### [ASSIGNMENT]
For each record below, give an exact transcription.

######

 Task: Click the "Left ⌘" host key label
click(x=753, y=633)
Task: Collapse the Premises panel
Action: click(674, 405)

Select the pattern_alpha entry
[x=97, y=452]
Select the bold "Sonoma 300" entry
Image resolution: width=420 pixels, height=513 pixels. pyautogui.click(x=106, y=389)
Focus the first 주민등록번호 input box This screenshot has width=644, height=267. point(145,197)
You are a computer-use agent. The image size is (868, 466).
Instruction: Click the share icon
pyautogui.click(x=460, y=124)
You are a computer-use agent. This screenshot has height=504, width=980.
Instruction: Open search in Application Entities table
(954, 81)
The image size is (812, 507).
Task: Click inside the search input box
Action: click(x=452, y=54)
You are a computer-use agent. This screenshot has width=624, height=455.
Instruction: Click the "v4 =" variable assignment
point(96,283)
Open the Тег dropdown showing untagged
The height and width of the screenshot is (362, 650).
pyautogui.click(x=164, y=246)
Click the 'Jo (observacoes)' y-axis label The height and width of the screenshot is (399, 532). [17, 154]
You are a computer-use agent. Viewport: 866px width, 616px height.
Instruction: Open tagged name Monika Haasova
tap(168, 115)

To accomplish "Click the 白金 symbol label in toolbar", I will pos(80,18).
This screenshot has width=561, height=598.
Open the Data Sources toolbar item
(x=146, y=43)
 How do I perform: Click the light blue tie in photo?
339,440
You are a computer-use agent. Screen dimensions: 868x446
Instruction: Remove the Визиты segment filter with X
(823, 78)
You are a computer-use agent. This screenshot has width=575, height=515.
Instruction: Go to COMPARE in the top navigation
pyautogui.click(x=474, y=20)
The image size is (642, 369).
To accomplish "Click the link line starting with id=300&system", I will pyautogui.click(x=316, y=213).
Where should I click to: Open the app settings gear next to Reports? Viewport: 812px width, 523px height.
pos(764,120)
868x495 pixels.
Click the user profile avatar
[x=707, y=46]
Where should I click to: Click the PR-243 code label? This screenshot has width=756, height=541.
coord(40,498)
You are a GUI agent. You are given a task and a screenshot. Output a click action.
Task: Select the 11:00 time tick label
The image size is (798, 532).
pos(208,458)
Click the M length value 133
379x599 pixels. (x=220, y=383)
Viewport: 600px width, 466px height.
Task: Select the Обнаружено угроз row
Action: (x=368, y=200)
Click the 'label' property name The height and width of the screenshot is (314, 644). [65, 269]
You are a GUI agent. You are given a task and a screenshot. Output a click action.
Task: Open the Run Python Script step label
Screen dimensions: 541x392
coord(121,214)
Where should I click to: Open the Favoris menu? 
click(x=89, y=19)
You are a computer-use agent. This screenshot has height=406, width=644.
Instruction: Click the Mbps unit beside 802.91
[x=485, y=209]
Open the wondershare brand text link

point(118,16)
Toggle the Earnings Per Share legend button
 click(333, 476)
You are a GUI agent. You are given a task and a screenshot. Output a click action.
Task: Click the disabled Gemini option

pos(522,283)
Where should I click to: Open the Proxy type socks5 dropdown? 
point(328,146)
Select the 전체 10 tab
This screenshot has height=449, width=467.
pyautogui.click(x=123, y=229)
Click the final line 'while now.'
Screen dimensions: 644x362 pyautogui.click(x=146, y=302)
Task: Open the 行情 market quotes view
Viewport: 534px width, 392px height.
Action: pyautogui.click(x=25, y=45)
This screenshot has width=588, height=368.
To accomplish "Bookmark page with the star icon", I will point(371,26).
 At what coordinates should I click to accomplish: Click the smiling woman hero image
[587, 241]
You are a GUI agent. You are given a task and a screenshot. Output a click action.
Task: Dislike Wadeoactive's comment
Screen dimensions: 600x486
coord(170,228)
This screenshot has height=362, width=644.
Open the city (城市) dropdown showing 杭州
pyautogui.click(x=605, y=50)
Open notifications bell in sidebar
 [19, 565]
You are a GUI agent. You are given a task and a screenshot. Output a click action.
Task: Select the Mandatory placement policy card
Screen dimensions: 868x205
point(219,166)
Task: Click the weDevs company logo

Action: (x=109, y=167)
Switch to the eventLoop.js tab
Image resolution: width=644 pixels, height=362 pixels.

######

### [RESPONSE TO THIS EXERCISE]
 Task: Click the "Left ⌘" host key label
click(x=753, y=633)
Task: Collapse the Premises panel
Action: click(674, 405)

Select the pattern_alpha entry
[x=97, y=452]
Select the bold "Sonoma 300" entry
Image resolution: width=420 pixels, height=513 pixels. pyautogui.click(x=106, y=389)
Focus the first 주민등록번호 input box This screenshot has width=644, height=267. point(145,197)
You are a computer-use agent. The image size is (868, 466).
Instruction: Click the share icon
pyautogui.click(x=460, y=124)
You are a computer-use agent. This screenshot has height=504, width=980.
Instruction: Open search in Application Entities table
(954, 81)
The image size is (812, 507).
Task: Click inside the search input box
Action: click(x=452, y=54)
You are a computer-use agent. This screenshot has width=624, height=455.
Instruction: Click the "v4 =" variable assignment
point(96,283)
Open the Тег dropdown showing untagged
The height and width of the screenshot is (362, 650).
pyautogui.click(x=164, y=246)
Click the 'Jo (observacoes)' y-axis label The height and width of the screenshot is (399, 532). [17, 154]
You are a computer-use agent. Viewport: 866px width, 616px height.
Instruction: Open tagged name Monika Haasova
tap(168, 115)

To accomplish "Click the 白金 symbol label in toolbar", I will pos(80,18).
This screenshot has width=561, height=598.
Open the Data Sources toolbar item
(x=146, y=43)
 How do I perform: Click the light blue tie in photo?
339,440
You are a computer-use agent. Screen dimensions: 868x446
Instruction: Remove the Визиты segment filter with X
(823, 78)
You are a computer-use agent. This screenshot has width=575, height=515.
Instruction: Go to COMPARE in the top navigation
pyautogui.click(x=474, y=20)
The image size is (642, 369).
To accomplish "Click the link line starting with id=300&system", I will pyautogui.click(x=316, y=213).
Where should I click to: Open the app settings gear next to Reports? Viewport: 812px width, 523px height.
pos(764,120)
868x495 pixels.
Click the user profile avatar
[x=707, y=46]
Where should I click to: Click the PR-243 code label? This screenshot has width=756, height=541.
coord(40,498)
You are a GUI agent. You are given a task and a screenshot. Output a click action.
Task: Select the 11:00 time tick label
The image size is (798, 532).
pos(208,458)
Click the M length value 133
379x599 pixels. (x=220, y=383)
Viewport: 600px width, 466px height.
Task: Select the Обнаружено угроз row
Action: (x=368, y=200)
Click the 'label' property name The height and width of the screenshot is (314, 644). [65, 269]
You are a GUI agent. You are given a task and a screenshot. Output a click action.
Task: Open the Run Python Script step label
Screen dimensions: 541x392
coord(121,214)
Where should I click to: Open the Favoris menu? 
click(x=89, y=19)
You are a computer-use agent. This screenshot has height=406, width=644.
Instruction: Click the Mbps unit beside 802.91
[x=485, y=209]
Open the wondershare brand text link

point(118,16)
Toggle the Earnings Per Share legend button
 click(333, 476)
You are a GUI agent. You are given a task and a screenshot. Output a click action.
Task: Click the disabled Gemini option

pos(522,283)
Where should I click to: Open the Proxy type socks5 dropdown? 
point(328,146)
Select the 전체 10 tab
This screenshot has height=449, width=467.
pyautogui.click(x=123, y=229)
Click the final line 'while now.'
Screen dimensions: 644x362 pyautogui.click(x=146, y=302)
Task: Open the 行情 market quotes view
Viewport: 534px width, 392px height.
Action: pyautogui.click(x=25, y=45)
This screenshot has width=588, height=368.
To accomplish "Bookmark page with the star icon", I will point(371,26).
 At what coordinates should I click to accomplish: Click the smiling woman hero image
[587, 241]
You are a GUI agent. You are given a task and a screenshot. Output a click action.
Task: Dislike Wadeoactive's comment
Screen dimensions: 600x486
coord(170,228)
This screenshot has height=362, width=644.
Open the city (城市) dropdown showing 杭州
pyautogui.click(x=605, y=50)
Open notifications bell in sidebar
 [19, 565]
You are a GUI agent. You are given a task and a screenshot. Output a click action.
Task: Select the Mandatory placement policy card
Screen dimensions: 868x205
point(219,166)
Task: Click the weDevs company logo

Action: (x=109, y=167)
Switch to the eventLoop.js tab
Image resolution: width=644 pixels, height=362 pixels.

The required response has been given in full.